Contrairement aux carburants, dont les prix sont affichés et directement comparables, la recharge électrique souffre d’une multiplicité de modes de facturation et d’intervenants. Les opérateurs de bornes assurent l’installation et la maintenance des infrastructures. À ceux-ci s’ajoutent les opérateurs de mobilité (MSP), qui commercialisent l’accès aux réseaux via des badges ou des applications, et qui fixent leurs propres conditions tarifaires indépendamment des coûts techniques de la borne. Enfin, des plateformes d’interopérabilité facilitent l’accès entre différents réseaux, mais peuvent introduire des coûts supplémentaires via des accords commerciaux.
Écarts de prix importants
L’étude révèle des écarts de prix significatifs.

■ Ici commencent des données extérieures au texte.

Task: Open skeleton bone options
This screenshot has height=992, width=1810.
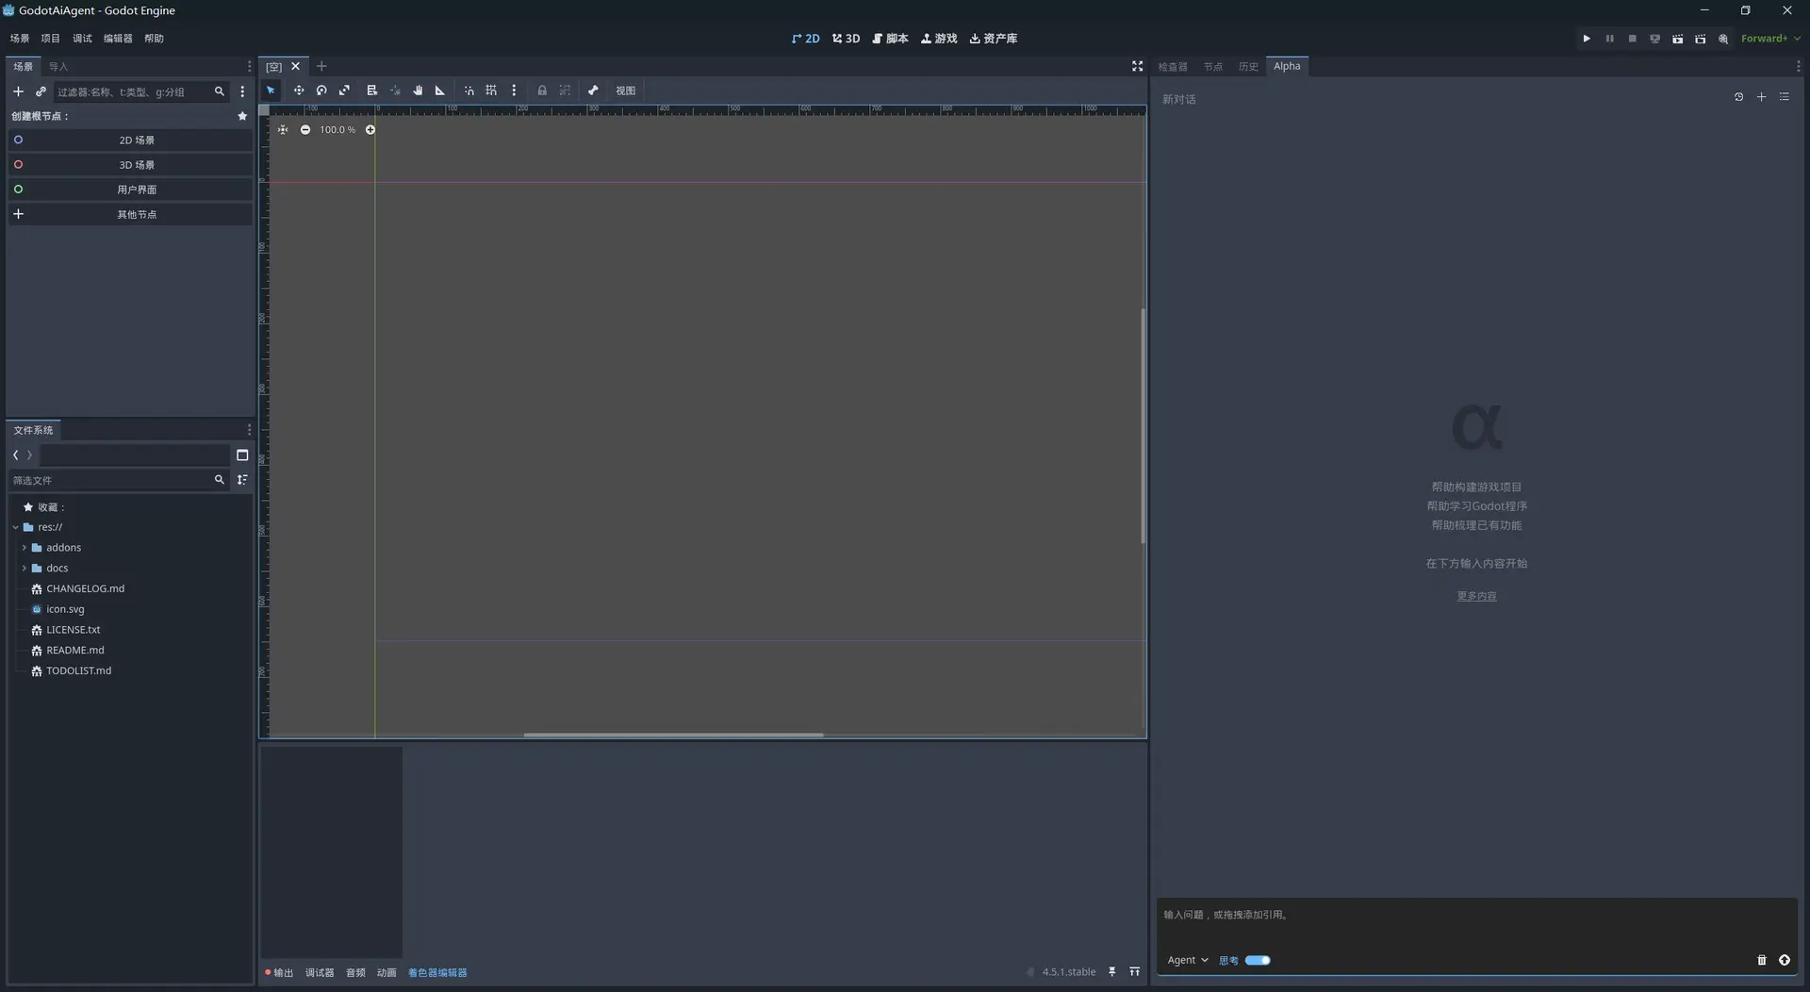Action: (x=593, y=91)
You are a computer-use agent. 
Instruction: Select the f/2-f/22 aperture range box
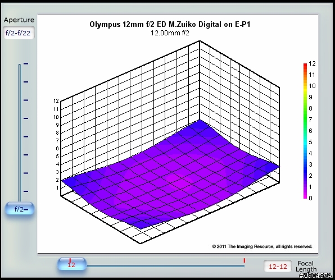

Pour une recharge en courant alternatif triphasé, un automobiliste peut payer 0,36 euro/kWh en accès direct (paiement ad hoc sur la borne), tandis que certains opérateurs de mobilité facturent jusqu’à 1,033 euro/kWh, soit une différence de près de 190 %. La comparaison est rendue difficile par la coexistence de plusieurs modes de facturation : prix au kilowattheure, à la minute, forfait par session, auxquels s’ajoutent parfois des frais de connexion, de stationnement ou d’itinérance.
Des disparités locales marquées
L’enquête met également en évidence des variations selon les territoires. À l’échelle locale, les écarts entre le tarif minimum et maximum observés sur un même réseau peuvent dépasser 100 %, et atteindre plus de 200 % dans certains cas. Dans les Alpes-Maritimes, par exemple, les tarifs sur des bornes de 22 kW d’un même opérateur varient de 0,328 euro/kWh à 1,162 euro/kWh. Ces disparités reflètent la complexité d’un marché où coexistent opérateurs de bornes, opérateurs de mobilité et plateformes d’interopérabilité.
Un appel à une meilleure régulation
La CLCV appelle à une plus grande lisibilité des offres, afin que les consommateurs puissent comparer les prix avant de choisir leur fournisseur de service de recharge. L’association souligne que la transparence tarifaire est un préalable à une adoption plus large de la mobilité électrique, alors que le gouvernement ambitionne de multiplier par cinq le nombre de bornes de recharge sur les autoroutes d’ici 2035.